In some instances, low-temperature microthermometry of high-salinity fluid inclusions in quartz from the sulfide stage and fluorite from the fluorite stage revealed phase transitions (i.e., eutectic temperatures and coupled melting of ice and hydrohalite) that are comparable to experimental data of Davis et al. (1990) and Spencer et al. (1990), indicating a brine composition of about 28–30 NaCl–CaCl2 equiv. wt% and a variable cation content of 3–15 NaCl equiv. wt% and 15–27 CaCl2 equiv. wt% (Lüders et al. 1993a). However, most of the reported first melting temperatures of fluid inclusions are below the eutectic of the CaCl2–NaCl–H2O system. Although this could have indicated the presence of significant concentrations of Li (Borisenko 1998; Zhang and Weisbrod 1988), we know from crush-leach analyses that Li is not present in the fluids in the concentrations required to lower the eutectic to the observed values. Hence, the low first melting temperatures are most likely due to observing a metastable eutectic in the CaCl2–NaCl–H2O system (Davis et al. 1990).
Chevron quartz, which commonly occurs in hydrothermal Pb–Zn vein mineralization of the Harz Mts., hosts primary and pseudosecondary fluid inclusions in and between growth zones (Fig. 4e). Fluid inclusions hosted in chevron quartz from Pb–Zn veins in the Harz Mts. generally show narrow ranges of ice melting temperatures for individual mineralization substages (Adeyemi 1982; Lüders et al. 1993a; Fig. 5). In veins from the eastern vicinity of the Brocken granite, on the other hand, ice melting and homogenization temperatures may vary considerably between distinct growth zones of single chevron quartz crystals. This is suggestive of, locally, the presence of a lower salinity fluid together with the high-salinity CaCl2–NaCl–H2O brines (Behr et al. 1987; Lüders 1988; Lüders et al. 1993a). Although trails with secondary fluid inclusions are also present in chevron quartz, their contribution to the total fluid inclusion water budget is negligible as their contents are volumetrically insignificant.

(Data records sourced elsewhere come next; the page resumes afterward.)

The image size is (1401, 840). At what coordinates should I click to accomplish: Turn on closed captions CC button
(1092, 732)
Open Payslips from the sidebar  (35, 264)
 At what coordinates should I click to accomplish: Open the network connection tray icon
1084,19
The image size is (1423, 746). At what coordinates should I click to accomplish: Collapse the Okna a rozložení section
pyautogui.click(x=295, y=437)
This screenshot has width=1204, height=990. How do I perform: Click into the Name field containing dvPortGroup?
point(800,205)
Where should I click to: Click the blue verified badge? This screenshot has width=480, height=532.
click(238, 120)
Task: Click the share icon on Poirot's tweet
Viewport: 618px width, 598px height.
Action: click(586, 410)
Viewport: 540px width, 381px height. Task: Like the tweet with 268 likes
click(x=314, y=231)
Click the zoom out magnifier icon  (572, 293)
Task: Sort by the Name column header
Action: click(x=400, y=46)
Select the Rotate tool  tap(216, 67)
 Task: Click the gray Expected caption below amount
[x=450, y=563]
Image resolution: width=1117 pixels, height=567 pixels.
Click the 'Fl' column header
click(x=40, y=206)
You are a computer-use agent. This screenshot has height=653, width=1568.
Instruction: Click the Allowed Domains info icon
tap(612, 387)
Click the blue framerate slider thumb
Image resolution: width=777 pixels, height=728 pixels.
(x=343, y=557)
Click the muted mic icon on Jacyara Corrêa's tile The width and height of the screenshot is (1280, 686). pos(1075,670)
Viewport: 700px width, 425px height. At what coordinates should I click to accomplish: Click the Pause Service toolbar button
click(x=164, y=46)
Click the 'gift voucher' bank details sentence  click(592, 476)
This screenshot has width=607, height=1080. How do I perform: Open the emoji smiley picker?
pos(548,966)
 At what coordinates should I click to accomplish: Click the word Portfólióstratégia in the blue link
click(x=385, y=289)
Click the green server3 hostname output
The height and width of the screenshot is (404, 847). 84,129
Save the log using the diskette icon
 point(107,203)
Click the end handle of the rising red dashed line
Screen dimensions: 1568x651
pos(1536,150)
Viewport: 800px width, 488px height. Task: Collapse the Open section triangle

Fluorite-hosted fluid inclusions that bear halite daughter crystals show relatively low homogenization temperatures in the range of 100 to 120 °C, followed by melting of halite at temperatures between 150 and 180 °C (Augustin 1993).
Fluid inclusions in sulfide-stage minerals
Fluid inclusions in ore and gangue minerals from the sulfide stage of the Upper Harz Mts. have previously received little attention due to their less frequent abundance and small size. Most data were obtained from studies of fluid inclusions in quartz and calcite, and a compilation of the data is given by Lüders et al. (1993a). In this study, microthermometric measurements were conducted on sphalerite, calcite, and quartz from the sulfide substages IIb–d and IIIa of the main sulfide stage. The samples studied are from banded ore specimens from the Bad Grund deposit and the Burgstätte vein at Clausthal, in the Upper Harz Mts. (Fig. 1). Primary fluid inclusions in sphalerite from banded ores predominantly occur as isolated inclusions or are arranged along distinct growth bands (Fig. 4a–c). Primary aqueous two-phase inclusions in calcite from banded ores are typically small and their sizes are less than 10 μm (Fig. 4d). Calcite from banded ores is characterized by narrow twin lamellae that are not cross-cut by trails of secondary fluid inclusions. Quartz samples from banded ores and other Mesozoic vein mineralization of the Harz Mts. are characterized by distinct zoning. Primary fluid inclusions associated with growth zones are abundant (Fig. 4e).
The studied fluid inclusions in all minerals contain a high-salinity fluid which decreases in salinity at the Bad Grund deposit in substage IId and the subsequent stage IIIa (Fig. 5). Homogenization temperatures increase from substage IIb through to IId, but then decrease in quartz from substage IIIa (Fig. 5). Banded ore sphalerite-hosted fluid inclusions have a similar range of homogenization temperatures and slightly higher salinities than the fluid inclusions in calcite from adjacent bands.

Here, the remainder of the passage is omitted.